Why “self-care” matters

We have all heard the term: “self-care.” For some of us, it is “that touchy-feely stuff”  that we take great pride in never using.  Others of us consider it a central part of everyday life. Some people consider it “selfish” or “narcissistic.” Others consider it to be a key component of health and wellness.

So, who is right?

Well, depending upon HOW it is implemented, self-care COULD be “touchy-feely” (aka, experiential, in a way that some people find uncomfortable.) Self-care could also be DONE by someone who is selfish or narcissistic.
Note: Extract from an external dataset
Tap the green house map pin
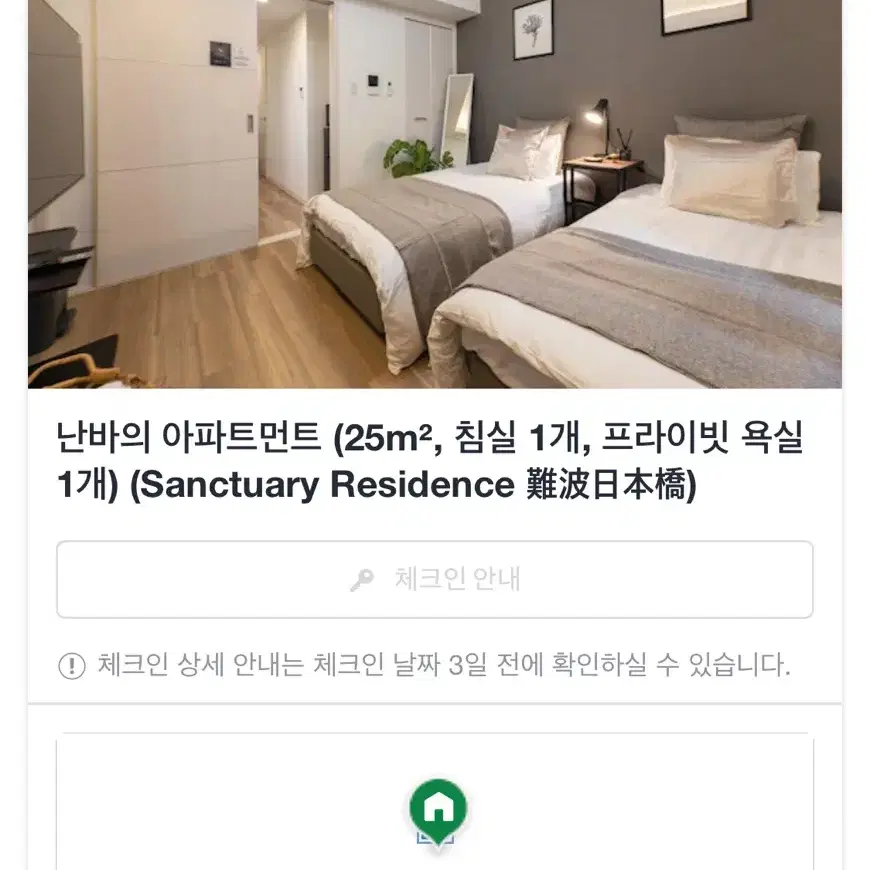Viewport: 870px width, 870px height. (438, 812)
So, these elements COULD be true. However, they are not at the heart of what is generally meant by self-care.

What is self-care?

According to the International Self-care Foundation, self-care is what people do for themselves to establish and maintain health, and to prevent and deal with illness.  This organization sees self-care as organized around seven important domains:

Health literacy

Mental Well-being

Physical activity

Healthy eating

Risk avoidance or mitigation

Good hygiene

Rational/responsible use of products and medicines


They argue that self-care is a foundational component of the healthcare system. 70-95% of illnesses are managed at home without medical intervention. We “doctor” ourselves way more than we realize. In today’s busy healthcare environment, we need to partner with our doctors to track indices of our own well-being. We engage in self-care by advocating for ourselves and our health. Why does that matter? Research shows that our life expectancy in the United States varies by county with AS MUCH AS A TWENTY YEAR DIFFERENCE based on where we live.

Now do I have your attention?

Other authors focus more on the idea that self-care is emotionally based and has to do with maintaining a healthy relationship with self. In that way, self-care is not the same as selfishness. When people get stuck on the term “selfish” regarding self-care behaviors, I don’t try to completely challenge their thinking. Instead, I help them shift that term to “healthy selfishness” to denote the idea that a focus on self can be a good thing.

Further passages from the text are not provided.